### Document section
Thursday, December 16, 2004

Ex-military lawyers will oppose Gonzales

Several former high-ranking military lawyers say they are discussing ways to oppose President Bush's nomination of Alberto Gonzales to be attorney general, asserting that Gonzales' supervision of legal memorandums that appeared to sanction harsh treatment of detainees, even torture, showed unsound legal judgment.

Hearings before the Senate Judiciary Committee on the nomination are expected to begin next month. While Gonzales is expected to be confirmed, objections from former generals and admirals would be a setback and an embarrassment for him and the White House.

John Hutson, a retired rear admiral who served as the Navy's judge advocate general from 1997 to 2000, said that while Gonzales may be a lawyer of some stature, "I think the role that he played in the one thing that I am familiar with is tremendously shortsighted."

Gonzales, as White House counsel, oversaw the drafting of several confidential legal memorandums that critics said sanctioned the torture of terrorism suspects in Afghanistan and Guantanamo Bay, Cuba, and opened the door to abuses at the Abu Ghraib prison in Iraq.

A memorandum prepared under Gonzales' supervision by a legal task force concluded that Bush was not bound either by an international treaty prohibiting torture or by a federal anti-torture law because he had the authority as commander in chief to approve any technique needed to protect the nation.

### Dataset excerpts
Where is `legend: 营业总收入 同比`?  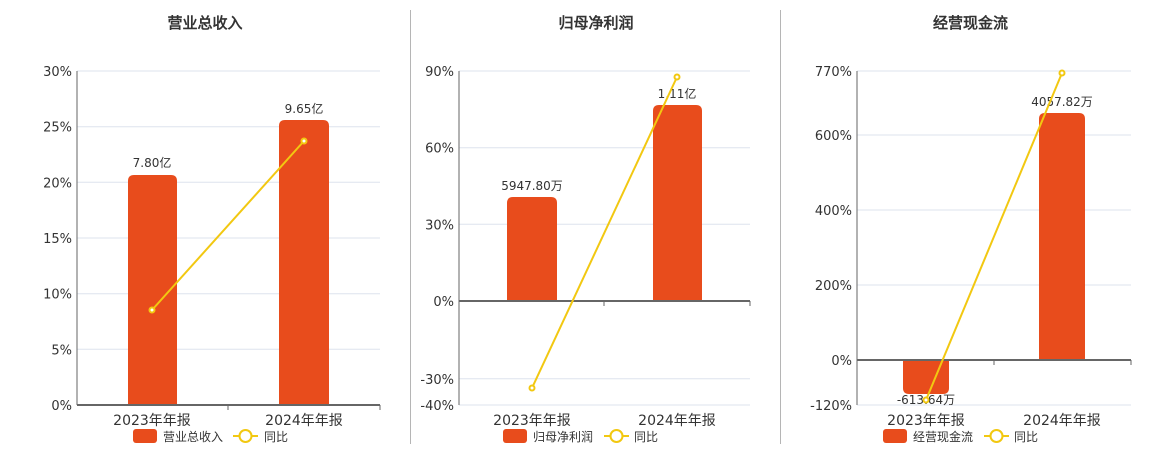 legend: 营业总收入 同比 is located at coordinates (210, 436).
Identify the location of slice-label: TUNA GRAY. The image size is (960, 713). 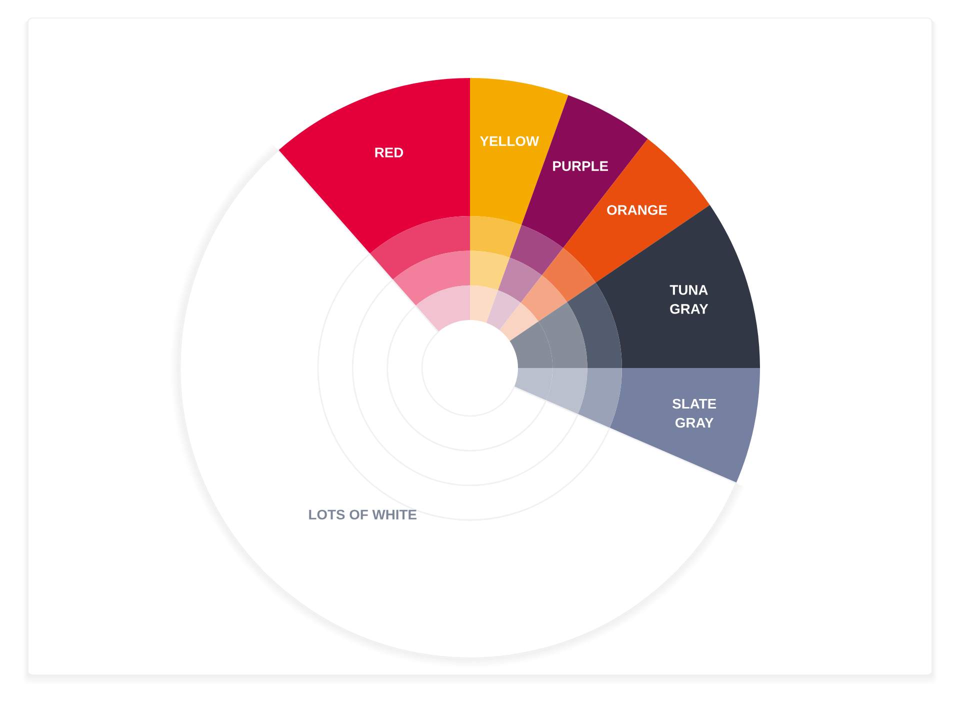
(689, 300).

...

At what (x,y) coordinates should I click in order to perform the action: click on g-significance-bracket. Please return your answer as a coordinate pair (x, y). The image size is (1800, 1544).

---

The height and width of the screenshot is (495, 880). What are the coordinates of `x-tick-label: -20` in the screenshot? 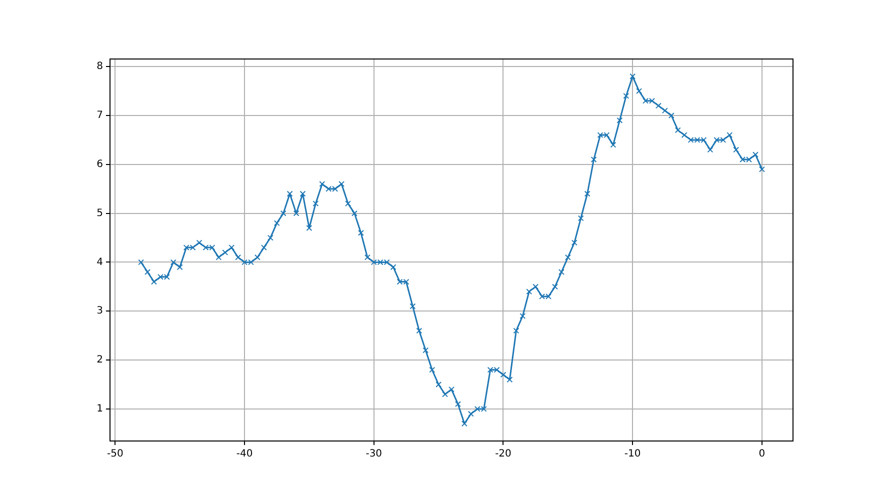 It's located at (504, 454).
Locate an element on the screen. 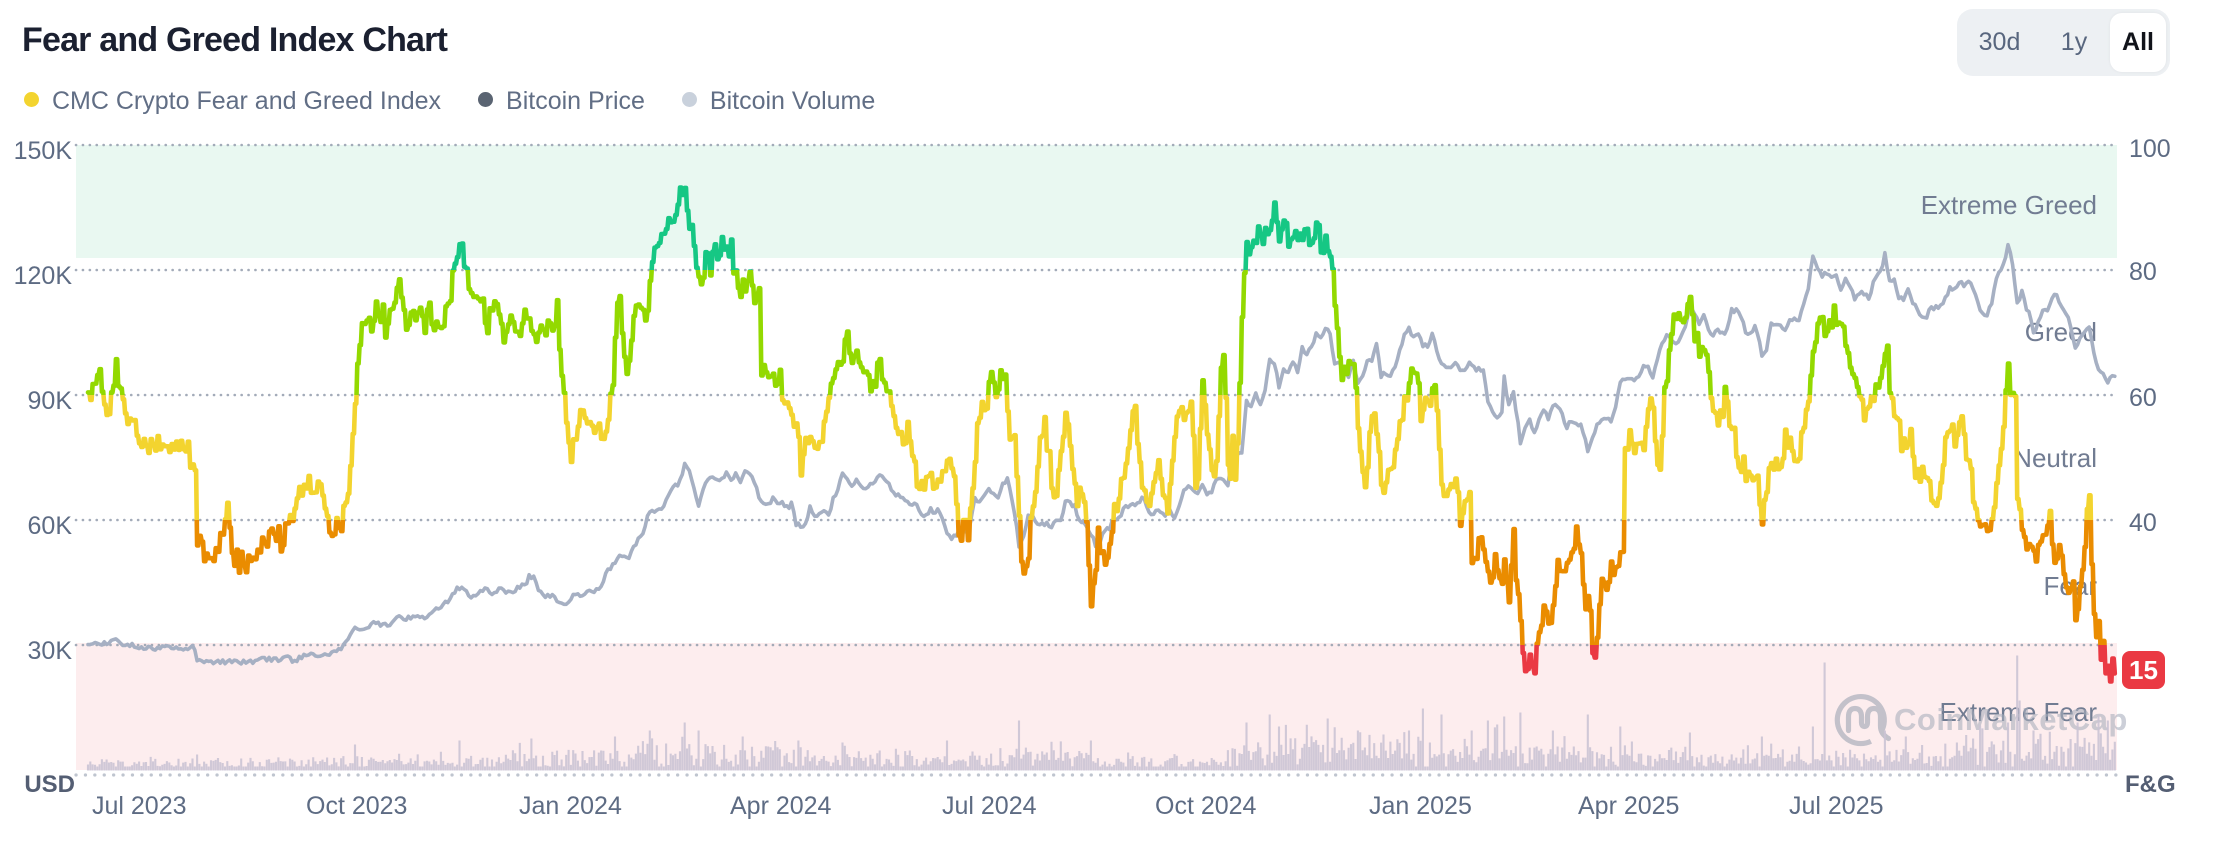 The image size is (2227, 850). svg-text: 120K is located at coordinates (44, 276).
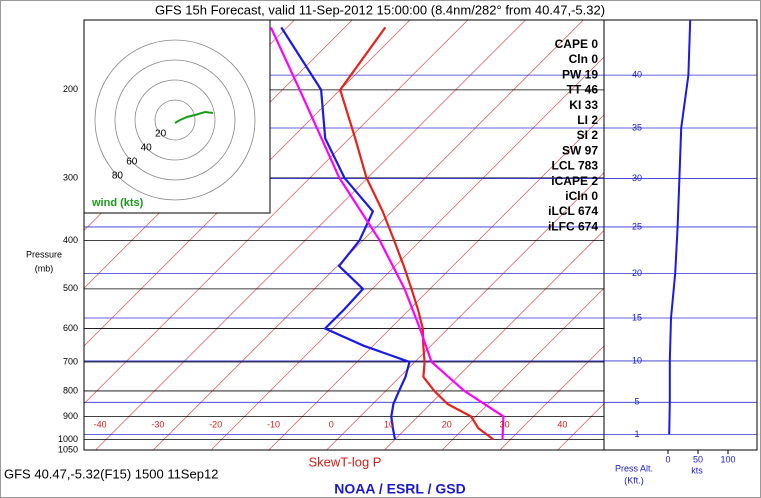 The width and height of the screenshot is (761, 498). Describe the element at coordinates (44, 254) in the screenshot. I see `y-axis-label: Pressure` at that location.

### About this task
Reproduce word for word the news report about former military lawyers opposing the Gonzales nomination, from its dateline to its last sentence.

### Response
Thursday, December 16, 2004

Ex-military lawyers will oppose Gonzales

Several former high-ranking military lawyers say they are discussing ways to oppose President Bush's nomination of Alberto Gonzales to be attorney general, asserting that Gonzales' supervision of legal memorandums that appeared to sanction harsh treatment of detainees, even torture, showed unsound legal judgment.

Hearings before the Senate Judiciary Committee on the nomination are expected to begin next month. While Gonzales is expected to be confirmed, objections from former generals and admirals would be a setback and an embarrassment for him and the White House.

John Hutson, a retired rear admiral who served as the Navy's judge advocate general from 1997 to 2000, said that while Gonzales may be a lawyer of some stature, "I think the role that he played in the one thing that I am familiar with is tremendously shortsighted."

Gonzales, as White House counsel, oversaw the drafting of several confidential legal memorandums that critics said sanctioned the torture of terrorism suspects in Afghanistan and Guantanamo Bay, Cuba, and opened the door to abuses at the Abu Ghraib prison in Iraq.

A memorandum prepared under Gonzales' supervision by a legal task force concluded that Bush was not bound either by an international treaty prohibiting torture or by a federal anti-torture law because he had the authority as commander in chief to approve any technique needed to protect the nation.